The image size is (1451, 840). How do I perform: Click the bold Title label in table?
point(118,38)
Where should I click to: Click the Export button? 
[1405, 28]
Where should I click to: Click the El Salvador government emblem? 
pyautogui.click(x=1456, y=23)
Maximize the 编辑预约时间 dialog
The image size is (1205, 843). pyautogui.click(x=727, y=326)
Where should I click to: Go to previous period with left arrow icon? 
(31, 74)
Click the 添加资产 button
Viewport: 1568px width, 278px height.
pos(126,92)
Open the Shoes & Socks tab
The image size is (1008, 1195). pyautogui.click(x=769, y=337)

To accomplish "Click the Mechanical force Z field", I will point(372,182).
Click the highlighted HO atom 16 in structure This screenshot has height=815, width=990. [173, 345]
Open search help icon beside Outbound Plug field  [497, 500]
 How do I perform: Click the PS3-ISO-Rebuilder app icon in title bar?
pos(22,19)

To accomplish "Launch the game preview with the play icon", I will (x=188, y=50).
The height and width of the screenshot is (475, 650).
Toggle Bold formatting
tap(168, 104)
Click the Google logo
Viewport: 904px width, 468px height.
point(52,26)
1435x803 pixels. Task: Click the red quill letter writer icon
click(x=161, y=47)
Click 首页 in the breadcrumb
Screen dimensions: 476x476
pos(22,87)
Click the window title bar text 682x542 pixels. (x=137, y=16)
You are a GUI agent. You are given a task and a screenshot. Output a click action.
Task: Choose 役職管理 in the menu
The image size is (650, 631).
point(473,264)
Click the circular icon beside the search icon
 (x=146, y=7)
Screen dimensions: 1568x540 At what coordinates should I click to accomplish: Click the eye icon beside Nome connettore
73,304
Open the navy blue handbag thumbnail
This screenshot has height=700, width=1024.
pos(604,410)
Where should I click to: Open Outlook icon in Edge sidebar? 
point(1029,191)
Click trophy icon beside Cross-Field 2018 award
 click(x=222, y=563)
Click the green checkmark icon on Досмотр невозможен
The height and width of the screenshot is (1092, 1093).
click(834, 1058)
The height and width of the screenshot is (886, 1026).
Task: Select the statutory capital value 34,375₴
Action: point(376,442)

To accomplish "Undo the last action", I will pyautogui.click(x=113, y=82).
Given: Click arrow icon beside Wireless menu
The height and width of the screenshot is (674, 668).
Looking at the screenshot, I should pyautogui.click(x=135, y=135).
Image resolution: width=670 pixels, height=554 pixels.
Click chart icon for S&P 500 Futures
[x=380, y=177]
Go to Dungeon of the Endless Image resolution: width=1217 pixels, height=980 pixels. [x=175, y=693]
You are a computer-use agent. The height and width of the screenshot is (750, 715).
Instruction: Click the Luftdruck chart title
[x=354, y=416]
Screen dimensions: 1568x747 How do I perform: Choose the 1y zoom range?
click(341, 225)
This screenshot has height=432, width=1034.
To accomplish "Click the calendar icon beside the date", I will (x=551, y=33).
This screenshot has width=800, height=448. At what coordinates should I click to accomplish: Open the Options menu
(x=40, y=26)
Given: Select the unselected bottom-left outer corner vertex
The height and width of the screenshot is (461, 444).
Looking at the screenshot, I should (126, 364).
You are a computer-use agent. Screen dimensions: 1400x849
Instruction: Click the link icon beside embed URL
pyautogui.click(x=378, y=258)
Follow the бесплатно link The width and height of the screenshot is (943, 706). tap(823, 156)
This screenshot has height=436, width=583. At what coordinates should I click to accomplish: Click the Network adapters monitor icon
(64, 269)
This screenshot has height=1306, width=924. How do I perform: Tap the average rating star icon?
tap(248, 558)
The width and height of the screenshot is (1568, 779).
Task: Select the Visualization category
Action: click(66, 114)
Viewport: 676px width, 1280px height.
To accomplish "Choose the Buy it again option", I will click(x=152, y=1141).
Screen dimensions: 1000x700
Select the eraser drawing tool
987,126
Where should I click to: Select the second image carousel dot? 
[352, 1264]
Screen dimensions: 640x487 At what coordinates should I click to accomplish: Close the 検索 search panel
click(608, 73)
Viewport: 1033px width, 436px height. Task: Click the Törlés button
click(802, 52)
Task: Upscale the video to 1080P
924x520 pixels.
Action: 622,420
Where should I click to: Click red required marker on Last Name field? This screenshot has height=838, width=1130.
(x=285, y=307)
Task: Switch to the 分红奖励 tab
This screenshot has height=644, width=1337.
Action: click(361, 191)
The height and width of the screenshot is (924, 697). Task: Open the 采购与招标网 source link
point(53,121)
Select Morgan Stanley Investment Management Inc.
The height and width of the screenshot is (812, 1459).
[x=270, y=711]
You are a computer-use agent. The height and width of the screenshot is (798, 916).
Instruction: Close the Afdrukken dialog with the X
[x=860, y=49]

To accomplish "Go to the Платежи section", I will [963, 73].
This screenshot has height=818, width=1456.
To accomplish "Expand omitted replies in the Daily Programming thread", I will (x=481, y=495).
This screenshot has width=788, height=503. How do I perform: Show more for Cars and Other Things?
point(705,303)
━━━━━━
- [Exercise prompt]
Return each line of the data exactly as written above.

- [Response to this task]
The image size is (1451, 840). How do I perform: Click the bold Title label in table?
point(118,38)
Where should I click to: Click the Export button? 
[1405, 28]
Where should I click to: Click the El Salvador government emblem? 
pyautogui.click(x=1456, y=23)
Maximize the 编辑预约时间 dialog
The image size is (1205, 843). pyautogui.click(x=727, y=326)
Where should I click to: Go to previous period with left arrow icon? 
(31, 74)
Click the 添加资产 button
Viewport: 1568px width, 278px height.
pos(126,92)
Open the Shoes & Socks tab
The image size is (1008, 1195). pyautogui.click(x=769, y=337)

To accomplish "Click the Mechanical force Z field", I will point(372,182).
Click the highlighted HO atom 16 in structure This screenshot has height=815, width=990. [173, 345]
Open search help icon beside Outbound Plug field  [497, 500]
 How do I perform: Click the PS3-ISO-Rebuilder app icon in title bar?
pos(22,19)

To accomplish "Launch the game preview with the play icon", I will (x=188, y=50).
The height and width of the screenshot is (475, 650).
Toggle Bold formatting
tap(168, 104)
Click the Google logo
Viewport: 904px width, 468px height.
point(52,26)
1435x803 pixels. Task: Click the red quill letter writer icon
click(x=161, y=47)
Click 首页 in the breadcrumb
Screen dimensions: 476x476
pos(22,87)
Click the window title bar text 682x542 pixels. (x=137, y=16)
You are a GUI agent. You are given a task and a screenshot. Output a click action.
Task: Choose 役職管理 in the menu
The image size is (650, 631).
point(473,264)
Click the circular icon beside the search icon
 (x=146, y=7)
Screen dimensions: 1568x540 At what coordinates should I click to accomplish: Click the eye icon beside Nome connettore
73,304
Open the navy blue handbag thumbnail
This screenshot has height=700, width=1024.
pos(604,410)
Where should I click to: Open Outlook icon in Edge sidebar? 
point(1029,191)
Click trophy icon beside Cross-Field 2018 award
 click(x=222, y=563)
Click the green checkmark icon on Досмотр невозможен
The height and width of the screenshot is (1092, 1093).
click(834, 1058)
The height and width of the screenshot is (886, 1026).
Task: Select the statutory capital value 34,375₴
Action: point(376,442)

To accomplish "Undo the last action", I will pyautogui.click(x=113, y=82).
Given: Click arrow icon beside Wireless menu
The height and width of the screenshot is (674, 668).
Looking at the screenshot, I should pyautogui.click(x=135, y=135).
Image resolution: width=670 pixels, height=554 pixels.
Click chart icon for S&P 500 Futures
[x=380, y=177]
Go to Dungeon of the Endless Image resolution: width=1217 pixels, height=980 pixels. [x=175, y=693]
You are a computer-use agent. The height and width of the screenshot is (750, 715).
Instruction: Click the Luftdruck chart title
[x=354, y=416]
Screen dimensions: 1568x747 How do I perform: Choose the 1y zoom range?
click(341, 225)
This screenshot has height=432, width=1034.
To accomplish "Click the calendar icon beside the date", I will (x=551, y=33).
This screenshot has width=800, height=448. At what coordinates should I click to accomplish: Open the Options menu
(x=40, y=26)
Given: Select the unselected bottom-left outer corner vertex
The height and width of the screenshot is (461, 444).
Looking at the screenshot, I should (126, 364).
You are a computer-use agent. Screen dimensions: 1400x849
Instruction: Click the link icon beside embed URL
pyautogui.click(x=378, y=258)
Follow the бесплатно link The width and height of the screenshot is (943, 706). tap(823, 156)
This screenshot has height=436, width=583. At what coordinates should I click to accomplish: Click the Network adapters monitor icon
(64, 269)
This screenshot has height=1306, width=924. How do I perform: Tap the average rating star icon?
tap(248, 558)
The width and height of the screenshot is (1568, 779).
Task: Select the Visualization category
Action: click(66, 114)
Viewport: 676px width, 1280px height.
To accomplish "Choose the Buy it again option", I will click(x=152, y=1141).
Screen dimensions: 1000x700
Select the eraser drawing tool
987,126
Where should I click to: Select the second image carousel dot? 
[352, 1264]
Screen dimensions: 640x487 At what coordinates should I click to accomplish: Close the 検索 search panel
click(608, 73)
Viewport: 1033px width, 436px height. Task: Click the Törlés button
click(802, 52)
Task: Upscale the video to 1080P
924x520 pixels.
Action: 622,420
Where should I click to: Click red required marker on Last Name field? This screenshot has height=838, width=1130.
(x=285, y=307)
Task: Switch to the 分红奖励 tab
This screenshot has height=644, width=1337.
Action: click(361, 191)
The height and width of the screenshot is (924, 697). Task: Open the 采购与招标网 source link
point(53,121)
Select Morgan Stanley Investment Management Inc.
The height and width of the screenshot is (812, 1459).
[x=270, y=711]
You are a computer-use agent. The height and width of the screenshot is (798, 916).
Instruction: Close the Afdrukken dialog with the X
[x=860, y=49]

To accomplish "Go to the Платежи section", I will [963, 73].
This screenshot has height=818, width=1456.
To accomplish "Expand omitted replies in the Daily Programming thread", I will (x=481, y=495).
This screenshot has width=788, height=503. How do I perform: Show more for Cars and Other Things?
point(705,303)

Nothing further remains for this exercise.